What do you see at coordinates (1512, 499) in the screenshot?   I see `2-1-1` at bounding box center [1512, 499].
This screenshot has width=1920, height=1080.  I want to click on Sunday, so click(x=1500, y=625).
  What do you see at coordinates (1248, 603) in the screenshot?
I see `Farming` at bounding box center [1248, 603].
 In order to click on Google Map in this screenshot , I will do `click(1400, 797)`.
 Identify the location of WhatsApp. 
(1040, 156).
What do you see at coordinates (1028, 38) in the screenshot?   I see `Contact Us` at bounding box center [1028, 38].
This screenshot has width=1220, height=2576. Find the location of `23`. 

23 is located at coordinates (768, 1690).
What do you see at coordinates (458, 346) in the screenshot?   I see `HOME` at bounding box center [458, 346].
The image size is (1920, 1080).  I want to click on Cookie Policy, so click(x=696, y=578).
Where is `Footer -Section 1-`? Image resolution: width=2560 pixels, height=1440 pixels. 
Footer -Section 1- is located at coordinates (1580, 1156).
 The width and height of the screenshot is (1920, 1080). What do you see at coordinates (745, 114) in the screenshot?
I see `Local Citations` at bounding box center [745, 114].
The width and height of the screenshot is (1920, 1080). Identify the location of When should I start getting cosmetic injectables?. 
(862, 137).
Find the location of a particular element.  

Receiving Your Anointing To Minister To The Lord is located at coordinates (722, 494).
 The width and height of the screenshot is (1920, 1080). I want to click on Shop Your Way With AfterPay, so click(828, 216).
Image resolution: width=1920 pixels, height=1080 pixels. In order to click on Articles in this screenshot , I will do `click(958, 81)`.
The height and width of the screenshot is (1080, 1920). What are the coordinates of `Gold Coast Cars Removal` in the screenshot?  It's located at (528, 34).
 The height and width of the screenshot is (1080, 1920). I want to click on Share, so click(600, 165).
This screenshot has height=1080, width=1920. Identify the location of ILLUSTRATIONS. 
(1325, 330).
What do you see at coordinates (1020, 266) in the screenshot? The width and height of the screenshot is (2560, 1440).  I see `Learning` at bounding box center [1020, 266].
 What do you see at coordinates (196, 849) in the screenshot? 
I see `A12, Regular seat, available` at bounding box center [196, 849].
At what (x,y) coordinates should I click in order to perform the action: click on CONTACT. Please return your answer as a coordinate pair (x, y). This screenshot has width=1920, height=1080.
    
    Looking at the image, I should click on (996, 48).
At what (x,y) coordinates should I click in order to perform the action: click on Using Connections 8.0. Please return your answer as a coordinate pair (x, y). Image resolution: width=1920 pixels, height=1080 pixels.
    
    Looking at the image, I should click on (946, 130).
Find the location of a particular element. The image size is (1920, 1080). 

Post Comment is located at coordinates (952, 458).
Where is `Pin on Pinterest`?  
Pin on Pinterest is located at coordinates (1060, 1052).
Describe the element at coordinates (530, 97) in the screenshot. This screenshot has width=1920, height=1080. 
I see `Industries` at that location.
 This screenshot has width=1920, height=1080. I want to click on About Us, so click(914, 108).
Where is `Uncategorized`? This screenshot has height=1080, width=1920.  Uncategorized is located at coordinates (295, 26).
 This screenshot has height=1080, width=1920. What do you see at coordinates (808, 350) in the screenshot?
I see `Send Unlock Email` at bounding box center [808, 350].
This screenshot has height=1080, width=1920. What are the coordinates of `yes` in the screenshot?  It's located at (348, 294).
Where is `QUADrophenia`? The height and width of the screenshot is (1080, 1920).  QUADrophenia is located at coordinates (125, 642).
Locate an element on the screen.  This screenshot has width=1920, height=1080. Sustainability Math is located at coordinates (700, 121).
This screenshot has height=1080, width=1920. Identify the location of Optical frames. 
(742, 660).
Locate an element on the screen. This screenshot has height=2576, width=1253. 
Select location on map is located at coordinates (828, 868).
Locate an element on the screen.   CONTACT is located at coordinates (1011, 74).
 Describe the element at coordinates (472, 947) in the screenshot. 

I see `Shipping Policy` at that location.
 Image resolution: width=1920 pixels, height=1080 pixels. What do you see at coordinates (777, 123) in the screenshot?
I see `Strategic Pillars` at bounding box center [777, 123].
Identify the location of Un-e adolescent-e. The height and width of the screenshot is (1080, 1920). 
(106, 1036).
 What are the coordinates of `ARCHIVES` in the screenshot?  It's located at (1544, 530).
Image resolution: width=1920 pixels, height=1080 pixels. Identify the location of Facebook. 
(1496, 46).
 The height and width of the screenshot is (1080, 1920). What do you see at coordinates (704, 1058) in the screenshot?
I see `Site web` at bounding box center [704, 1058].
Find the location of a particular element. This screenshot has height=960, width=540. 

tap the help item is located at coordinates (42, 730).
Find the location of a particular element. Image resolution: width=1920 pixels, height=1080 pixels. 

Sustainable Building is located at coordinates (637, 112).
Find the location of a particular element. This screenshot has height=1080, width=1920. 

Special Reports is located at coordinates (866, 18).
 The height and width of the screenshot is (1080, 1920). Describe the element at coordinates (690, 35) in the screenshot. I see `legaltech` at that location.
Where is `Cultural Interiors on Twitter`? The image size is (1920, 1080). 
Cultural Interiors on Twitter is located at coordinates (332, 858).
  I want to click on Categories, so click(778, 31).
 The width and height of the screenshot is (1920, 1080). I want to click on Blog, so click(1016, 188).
********************
The request ▸ List every line in the items above that contains the word "pixels".

Output for this exercise ▸
Where is `Footer -Section 1-`? Image resolution: width=2560 pixels, height=1440 pixels. 
Image resolution: width=1920 pixels, height=1080 pixels. In order to click on Articles in this screenshot , I will do `click(958, 81)`.
At what (x,y) coordinates should I click in order to perform the action: click on Using Connections 8.0. Please return your answer as a coordinate pair (x, y). Image resolution: width=1920 pixels, height=1080 pixels.
 Image resolution: width=1920 pixels, height=1080 pixels. What do you see at coordinates (777, 123) in the screenshot?
Image resolution: width=1920 pixels, height=1080 pixels. Identify the location of Facebook. 
Find the location of a particular element. Image resolution: width=1920 pixels, height=1080 pixels. 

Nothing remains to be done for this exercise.